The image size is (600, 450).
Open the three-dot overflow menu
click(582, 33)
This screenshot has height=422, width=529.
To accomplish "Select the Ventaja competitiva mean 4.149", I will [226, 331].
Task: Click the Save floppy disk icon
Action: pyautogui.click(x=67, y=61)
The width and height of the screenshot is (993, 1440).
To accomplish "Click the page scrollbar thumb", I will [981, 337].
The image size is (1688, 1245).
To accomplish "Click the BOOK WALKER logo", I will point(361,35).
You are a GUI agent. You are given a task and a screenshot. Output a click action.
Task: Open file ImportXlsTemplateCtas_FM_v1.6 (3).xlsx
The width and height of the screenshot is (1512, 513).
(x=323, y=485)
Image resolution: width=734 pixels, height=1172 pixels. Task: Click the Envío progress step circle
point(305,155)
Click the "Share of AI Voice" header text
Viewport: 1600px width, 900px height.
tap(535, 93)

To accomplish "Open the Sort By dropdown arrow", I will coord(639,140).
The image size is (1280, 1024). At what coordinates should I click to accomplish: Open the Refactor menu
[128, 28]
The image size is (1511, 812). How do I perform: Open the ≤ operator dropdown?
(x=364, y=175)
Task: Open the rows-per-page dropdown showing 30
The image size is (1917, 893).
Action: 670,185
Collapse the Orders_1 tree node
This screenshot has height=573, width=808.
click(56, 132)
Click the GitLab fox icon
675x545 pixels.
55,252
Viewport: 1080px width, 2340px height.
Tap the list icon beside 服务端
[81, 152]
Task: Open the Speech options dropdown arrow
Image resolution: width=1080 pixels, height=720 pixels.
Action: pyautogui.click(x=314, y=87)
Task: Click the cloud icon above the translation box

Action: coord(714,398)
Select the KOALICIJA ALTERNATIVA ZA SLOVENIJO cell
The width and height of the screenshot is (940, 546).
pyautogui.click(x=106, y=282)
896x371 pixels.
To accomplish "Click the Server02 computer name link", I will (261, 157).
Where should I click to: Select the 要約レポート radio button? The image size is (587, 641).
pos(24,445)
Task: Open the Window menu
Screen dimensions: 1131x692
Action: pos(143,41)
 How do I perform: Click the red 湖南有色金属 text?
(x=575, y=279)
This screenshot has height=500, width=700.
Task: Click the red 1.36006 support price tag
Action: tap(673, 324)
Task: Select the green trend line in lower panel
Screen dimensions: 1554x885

#####

■ TO DO
Take every line above that includes "page" and list it.

■ COMPLETED EXERCISE
To accomplish "Click the page scrollbar thumb", I will [981, 337].
Task: Open the rows-per-page dropdown showing 30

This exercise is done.